Scrape information from Web Pages with Java?


I'm trying to extract data from a webpage, for example, lets say I wish to fetch information from chess.org.

I know the player's ID is 25022, which means I can request http://www.chess.org.il/Players/Player.aspx?Id=25022

In that page I can see that this player's fide ID = 2821109.
From that, I can request this page:
http://ratings.fide.com/card.phtml?event=2821109

And from that I can see that stdRating=1602.

How can I get the "stdRating" output from a given "localID" input in Java?

(localID, fideID and stdRating are aid parameters that I use to clarify the question)


Solution

  • As @Alex R pointed out, you'll need a Web Scraping library for this.
    The one he recommended, JSoup, is quite robust and is pretty commonly used for this task in Java, at least in my experience.

    You'd first need to construct a document that fetches your page, eg:

    int localID = 25022; //your player's ID.
    Document doc = Jsoup.connect("http://www.chess.org.il/Players/Player.aspx?Id=" + localID).get();
    

    From this Document Object, you can fetch a lot of information, for example the FIDE ID you requested, unfortunately the web page you linked inst very simple to scrape, and you'll need to basically go through every link on the page to find the relevant link, for example:

    Elements fidelinks = doc.select("a[href*=fide.com]");
    

    This Elements object should give you a list of all links that link to anything containing the text fide.com, but you probably only want the first one, eg:

    Element fideurl = doc.selectFirst("a[href=*=fide.com]");
    

    From that point on, I don't want to write all the code for you, but hopefully this answer serves as a good starting point!
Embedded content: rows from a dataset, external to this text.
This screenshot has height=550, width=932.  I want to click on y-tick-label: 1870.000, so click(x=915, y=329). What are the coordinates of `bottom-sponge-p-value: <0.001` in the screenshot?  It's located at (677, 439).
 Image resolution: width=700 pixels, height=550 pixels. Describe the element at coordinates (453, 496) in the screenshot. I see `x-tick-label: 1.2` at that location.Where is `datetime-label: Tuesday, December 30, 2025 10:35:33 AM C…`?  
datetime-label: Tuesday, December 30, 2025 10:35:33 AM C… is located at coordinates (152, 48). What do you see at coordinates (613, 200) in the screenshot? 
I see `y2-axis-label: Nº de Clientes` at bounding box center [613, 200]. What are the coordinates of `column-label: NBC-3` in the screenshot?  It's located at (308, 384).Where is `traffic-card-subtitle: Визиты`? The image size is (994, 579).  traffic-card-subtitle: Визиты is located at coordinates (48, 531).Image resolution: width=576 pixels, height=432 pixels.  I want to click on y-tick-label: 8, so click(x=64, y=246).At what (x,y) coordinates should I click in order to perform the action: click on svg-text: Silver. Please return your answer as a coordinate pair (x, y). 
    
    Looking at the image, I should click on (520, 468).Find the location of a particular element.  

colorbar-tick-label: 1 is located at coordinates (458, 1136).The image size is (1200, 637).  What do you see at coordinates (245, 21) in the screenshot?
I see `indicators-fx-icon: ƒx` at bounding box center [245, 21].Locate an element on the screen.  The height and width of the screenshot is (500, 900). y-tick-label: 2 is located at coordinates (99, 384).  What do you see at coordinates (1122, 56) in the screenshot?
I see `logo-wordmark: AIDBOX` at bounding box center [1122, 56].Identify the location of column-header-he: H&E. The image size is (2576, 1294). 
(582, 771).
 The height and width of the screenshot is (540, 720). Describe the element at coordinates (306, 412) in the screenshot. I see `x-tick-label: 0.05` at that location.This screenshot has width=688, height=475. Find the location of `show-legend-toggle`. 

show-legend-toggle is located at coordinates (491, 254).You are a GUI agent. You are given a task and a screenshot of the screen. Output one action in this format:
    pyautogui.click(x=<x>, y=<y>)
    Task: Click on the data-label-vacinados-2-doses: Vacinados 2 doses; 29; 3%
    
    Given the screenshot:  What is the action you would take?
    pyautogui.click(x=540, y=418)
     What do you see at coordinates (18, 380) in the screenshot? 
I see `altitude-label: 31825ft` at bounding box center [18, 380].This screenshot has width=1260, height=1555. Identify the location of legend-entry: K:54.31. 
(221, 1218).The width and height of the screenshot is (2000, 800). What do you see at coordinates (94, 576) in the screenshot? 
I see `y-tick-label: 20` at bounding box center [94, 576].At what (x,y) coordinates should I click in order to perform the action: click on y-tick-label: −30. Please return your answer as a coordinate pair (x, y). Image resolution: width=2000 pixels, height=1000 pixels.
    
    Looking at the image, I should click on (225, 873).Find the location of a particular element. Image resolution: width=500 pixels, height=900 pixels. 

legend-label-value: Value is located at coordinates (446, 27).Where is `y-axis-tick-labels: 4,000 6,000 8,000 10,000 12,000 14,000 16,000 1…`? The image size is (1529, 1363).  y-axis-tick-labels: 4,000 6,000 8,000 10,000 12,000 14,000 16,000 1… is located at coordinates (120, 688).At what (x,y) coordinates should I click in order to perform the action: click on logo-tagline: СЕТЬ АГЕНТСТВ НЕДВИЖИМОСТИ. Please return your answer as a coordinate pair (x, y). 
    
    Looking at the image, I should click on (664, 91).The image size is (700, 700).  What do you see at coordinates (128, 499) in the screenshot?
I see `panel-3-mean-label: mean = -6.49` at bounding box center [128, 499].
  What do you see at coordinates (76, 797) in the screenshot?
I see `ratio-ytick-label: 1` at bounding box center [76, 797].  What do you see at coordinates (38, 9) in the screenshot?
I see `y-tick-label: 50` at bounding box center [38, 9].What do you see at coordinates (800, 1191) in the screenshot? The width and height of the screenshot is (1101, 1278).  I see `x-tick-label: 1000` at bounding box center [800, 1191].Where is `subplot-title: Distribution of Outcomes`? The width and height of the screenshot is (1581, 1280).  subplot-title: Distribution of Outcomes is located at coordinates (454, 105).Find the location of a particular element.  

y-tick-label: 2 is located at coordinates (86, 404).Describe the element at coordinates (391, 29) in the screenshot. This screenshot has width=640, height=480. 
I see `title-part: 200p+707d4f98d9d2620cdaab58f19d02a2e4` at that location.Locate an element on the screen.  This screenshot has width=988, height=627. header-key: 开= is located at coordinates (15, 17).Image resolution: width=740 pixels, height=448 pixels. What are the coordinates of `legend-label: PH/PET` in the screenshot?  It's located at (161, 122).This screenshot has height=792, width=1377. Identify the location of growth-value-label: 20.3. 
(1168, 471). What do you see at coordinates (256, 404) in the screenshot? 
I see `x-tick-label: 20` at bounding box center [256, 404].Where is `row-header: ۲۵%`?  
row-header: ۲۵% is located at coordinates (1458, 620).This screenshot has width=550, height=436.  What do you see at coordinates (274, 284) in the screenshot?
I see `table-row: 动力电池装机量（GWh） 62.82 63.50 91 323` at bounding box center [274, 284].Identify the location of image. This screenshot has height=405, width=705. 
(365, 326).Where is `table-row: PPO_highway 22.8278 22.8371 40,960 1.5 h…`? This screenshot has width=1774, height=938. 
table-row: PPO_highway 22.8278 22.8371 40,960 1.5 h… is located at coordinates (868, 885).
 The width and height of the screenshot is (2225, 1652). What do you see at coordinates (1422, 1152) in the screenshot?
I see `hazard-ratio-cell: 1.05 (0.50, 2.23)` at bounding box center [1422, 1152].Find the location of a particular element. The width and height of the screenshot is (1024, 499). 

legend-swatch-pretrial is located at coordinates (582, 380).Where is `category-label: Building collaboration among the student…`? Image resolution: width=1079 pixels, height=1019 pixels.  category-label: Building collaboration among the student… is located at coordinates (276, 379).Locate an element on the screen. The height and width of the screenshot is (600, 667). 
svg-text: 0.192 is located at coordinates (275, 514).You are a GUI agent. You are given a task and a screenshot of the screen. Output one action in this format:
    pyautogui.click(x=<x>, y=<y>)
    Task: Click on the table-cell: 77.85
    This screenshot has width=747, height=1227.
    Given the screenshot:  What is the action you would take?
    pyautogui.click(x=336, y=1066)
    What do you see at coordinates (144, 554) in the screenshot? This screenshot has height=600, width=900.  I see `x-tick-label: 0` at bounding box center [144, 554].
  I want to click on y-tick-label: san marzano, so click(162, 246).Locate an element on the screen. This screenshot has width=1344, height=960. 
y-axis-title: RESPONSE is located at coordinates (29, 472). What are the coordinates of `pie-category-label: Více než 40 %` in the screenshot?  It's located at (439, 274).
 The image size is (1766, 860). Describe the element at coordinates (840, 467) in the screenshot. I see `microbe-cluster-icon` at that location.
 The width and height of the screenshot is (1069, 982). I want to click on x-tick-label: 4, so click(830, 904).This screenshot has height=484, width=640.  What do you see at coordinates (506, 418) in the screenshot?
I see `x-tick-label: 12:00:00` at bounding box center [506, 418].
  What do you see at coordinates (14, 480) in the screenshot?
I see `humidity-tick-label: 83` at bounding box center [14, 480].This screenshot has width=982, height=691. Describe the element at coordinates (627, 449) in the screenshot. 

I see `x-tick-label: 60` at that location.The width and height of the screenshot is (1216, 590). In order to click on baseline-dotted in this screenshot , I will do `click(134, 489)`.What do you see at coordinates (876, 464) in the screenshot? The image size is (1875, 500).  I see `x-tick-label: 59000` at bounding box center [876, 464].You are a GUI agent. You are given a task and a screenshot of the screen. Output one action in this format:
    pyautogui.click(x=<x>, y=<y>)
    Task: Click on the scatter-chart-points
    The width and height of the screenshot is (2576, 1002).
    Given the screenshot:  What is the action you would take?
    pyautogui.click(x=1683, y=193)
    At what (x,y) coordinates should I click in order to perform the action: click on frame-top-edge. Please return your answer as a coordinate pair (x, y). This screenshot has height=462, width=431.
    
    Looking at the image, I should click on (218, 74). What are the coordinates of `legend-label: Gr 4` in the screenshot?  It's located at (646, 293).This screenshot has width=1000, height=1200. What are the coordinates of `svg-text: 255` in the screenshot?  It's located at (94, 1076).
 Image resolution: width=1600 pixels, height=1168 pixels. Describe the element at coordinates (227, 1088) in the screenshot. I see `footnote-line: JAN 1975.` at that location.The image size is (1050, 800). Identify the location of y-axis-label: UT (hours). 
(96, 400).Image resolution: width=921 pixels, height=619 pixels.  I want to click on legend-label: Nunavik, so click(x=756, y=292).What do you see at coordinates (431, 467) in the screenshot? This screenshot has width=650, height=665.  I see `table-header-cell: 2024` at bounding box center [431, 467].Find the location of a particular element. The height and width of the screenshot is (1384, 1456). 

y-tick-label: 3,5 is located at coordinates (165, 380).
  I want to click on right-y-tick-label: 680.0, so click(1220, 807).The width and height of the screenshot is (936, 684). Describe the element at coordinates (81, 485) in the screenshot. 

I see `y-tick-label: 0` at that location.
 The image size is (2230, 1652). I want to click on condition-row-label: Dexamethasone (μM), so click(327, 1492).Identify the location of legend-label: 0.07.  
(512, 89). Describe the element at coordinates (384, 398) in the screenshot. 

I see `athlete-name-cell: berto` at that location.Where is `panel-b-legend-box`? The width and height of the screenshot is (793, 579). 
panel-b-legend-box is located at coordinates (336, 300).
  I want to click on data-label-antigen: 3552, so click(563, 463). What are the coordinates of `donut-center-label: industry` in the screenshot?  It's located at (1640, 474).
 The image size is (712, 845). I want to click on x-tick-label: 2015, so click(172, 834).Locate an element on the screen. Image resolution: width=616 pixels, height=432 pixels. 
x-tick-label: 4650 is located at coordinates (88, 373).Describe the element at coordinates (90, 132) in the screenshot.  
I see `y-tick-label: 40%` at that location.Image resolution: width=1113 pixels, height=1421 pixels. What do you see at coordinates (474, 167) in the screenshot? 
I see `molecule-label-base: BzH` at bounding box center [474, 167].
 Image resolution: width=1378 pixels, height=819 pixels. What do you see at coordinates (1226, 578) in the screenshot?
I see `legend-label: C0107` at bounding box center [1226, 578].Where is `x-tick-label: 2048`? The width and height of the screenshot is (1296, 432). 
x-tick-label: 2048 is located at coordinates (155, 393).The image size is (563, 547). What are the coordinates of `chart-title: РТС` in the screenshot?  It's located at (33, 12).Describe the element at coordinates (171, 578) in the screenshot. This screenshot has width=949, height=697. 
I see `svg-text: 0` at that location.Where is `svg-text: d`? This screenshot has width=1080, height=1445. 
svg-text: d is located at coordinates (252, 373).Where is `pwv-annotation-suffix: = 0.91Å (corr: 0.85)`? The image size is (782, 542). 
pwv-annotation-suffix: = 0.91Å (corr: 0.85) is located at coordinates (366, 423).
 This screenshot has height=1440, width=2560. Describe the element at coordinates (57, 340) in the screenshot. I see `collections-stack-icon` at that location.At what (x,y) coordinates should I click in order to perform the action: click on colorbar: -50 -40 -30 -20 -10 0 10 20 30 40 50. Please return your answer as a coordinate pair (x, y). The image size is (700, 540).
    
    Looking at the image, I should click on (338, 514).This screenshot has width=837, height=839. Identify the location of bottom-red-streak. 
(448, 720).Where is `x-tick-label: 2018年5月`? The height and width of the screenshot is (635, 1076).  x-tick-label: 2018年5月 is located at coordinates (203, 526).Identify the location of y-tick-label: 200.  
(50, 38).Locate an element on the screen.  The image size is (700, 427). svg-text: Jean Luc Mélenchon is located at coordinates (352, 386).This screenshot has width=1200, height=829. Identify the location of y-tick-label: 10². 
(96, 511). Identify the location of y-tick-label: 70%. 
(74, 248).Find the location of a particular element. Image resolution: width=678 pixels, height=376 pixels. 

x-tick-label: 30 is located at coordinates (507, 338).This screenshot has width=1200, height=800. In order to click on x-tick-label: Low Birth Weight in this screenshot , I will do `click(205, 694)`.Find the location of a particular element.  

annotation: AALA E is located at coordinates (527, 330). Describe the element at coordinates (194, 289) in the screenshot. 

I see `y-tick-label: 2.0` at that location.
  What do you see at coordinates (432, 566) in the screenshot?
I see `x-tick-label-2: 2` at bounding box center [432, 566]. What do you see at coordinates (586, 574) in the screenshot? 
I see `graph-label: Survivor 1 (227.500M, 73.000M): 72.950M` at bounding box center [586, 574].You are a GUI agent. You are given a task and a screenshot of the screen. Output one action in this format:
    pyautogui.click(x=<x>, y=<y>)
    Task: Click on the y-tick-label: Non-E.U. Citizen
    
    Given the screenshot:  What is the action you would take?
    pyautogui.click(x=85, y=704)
    You can get the ID alone by calling the text() method on your Element object, but You can also get the link itself by just calling Element.attr('href')

    The css selector you can use to get the other value is div#main-col table.contentpaneopen tbody tr td table tbody tr td table tbody tr:nth-of-type(4) td table tbody tr td:first-of-type, which will get you the std score specifically, at least with standard css, so this should work with jsoup as well.